Directions ->
When a line of the records contains "Open", copy it.

-- Working data follows --

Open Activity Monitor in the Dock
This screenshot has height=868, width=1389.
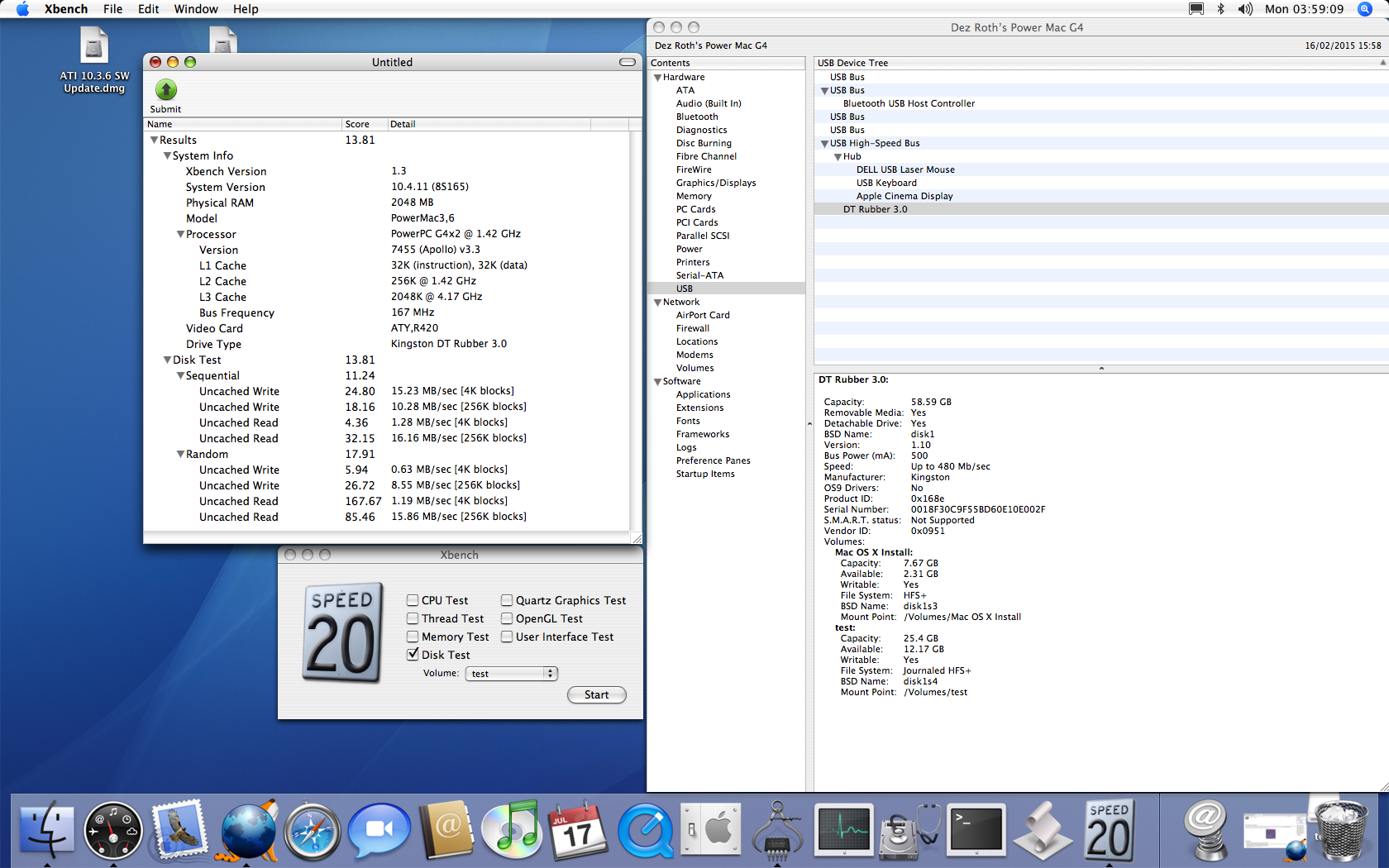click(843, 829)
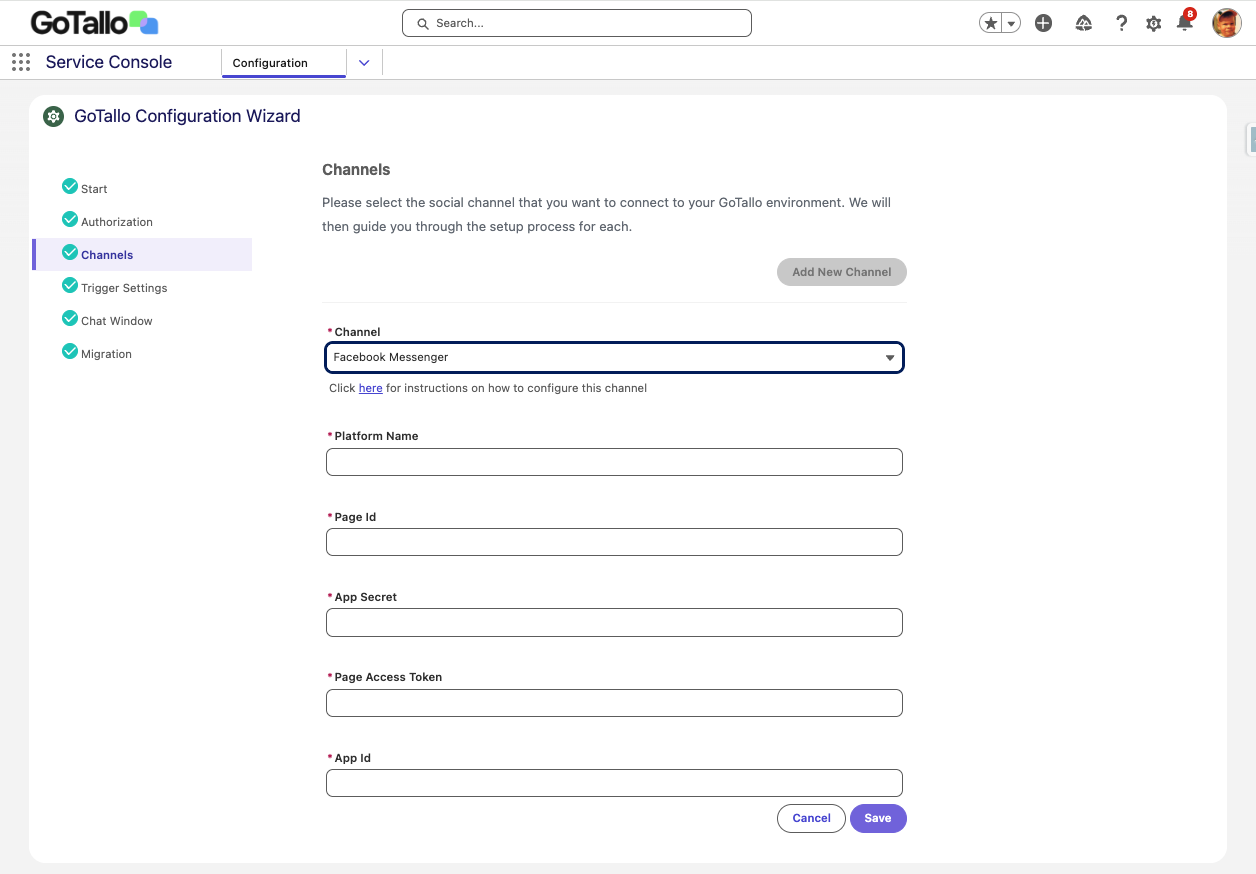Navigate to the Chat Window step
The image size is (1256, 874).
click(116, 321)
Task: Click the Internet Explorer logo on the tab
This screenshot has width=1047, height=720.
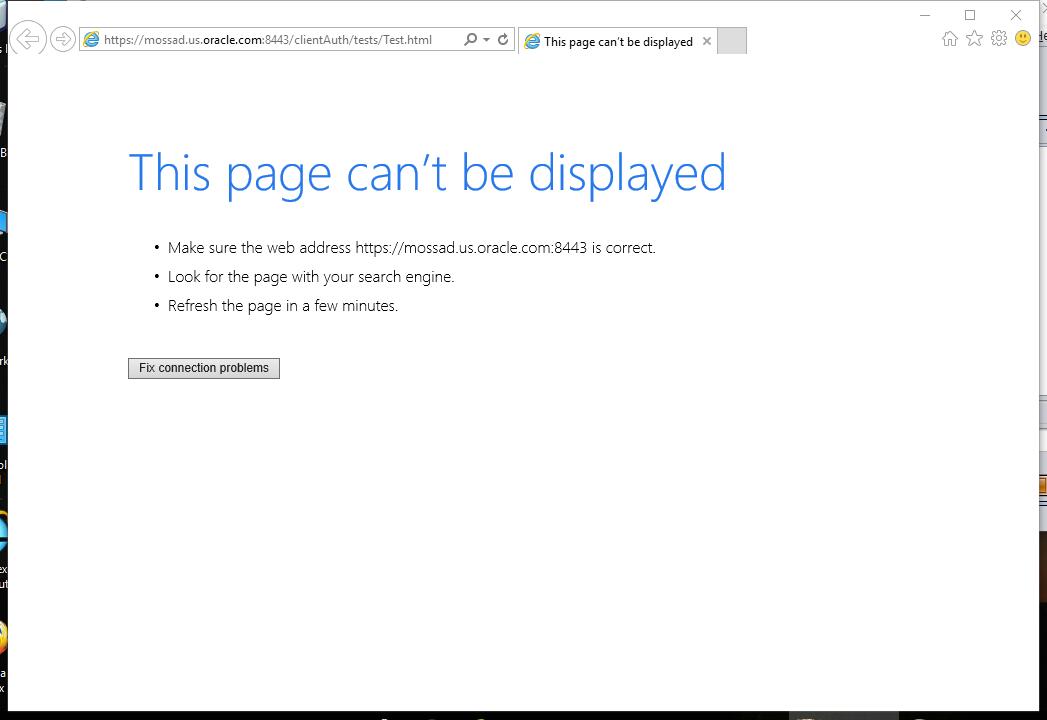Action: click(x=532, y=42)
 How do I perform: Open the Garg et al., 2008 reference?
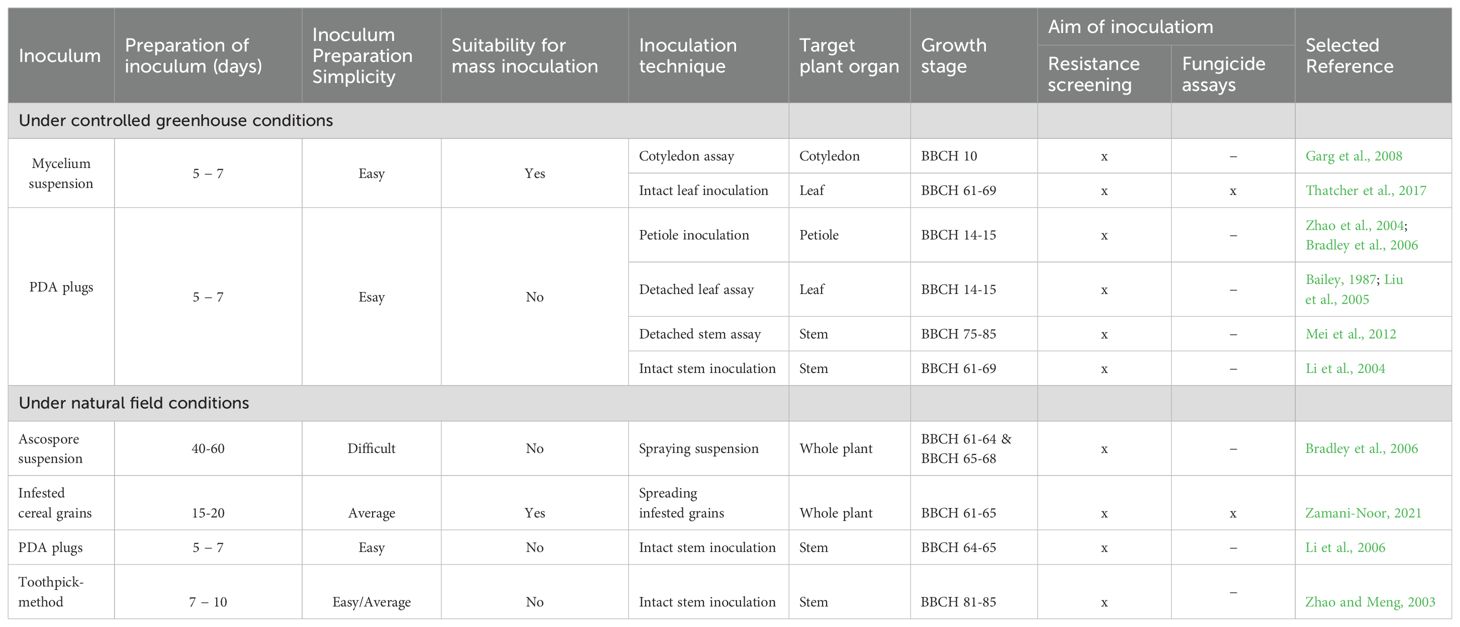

-- Working data concluded --

Exercise answer ->
Open Activity Monitor in the Dock
 How do I perform: Open the Garg et al., 2008 reference?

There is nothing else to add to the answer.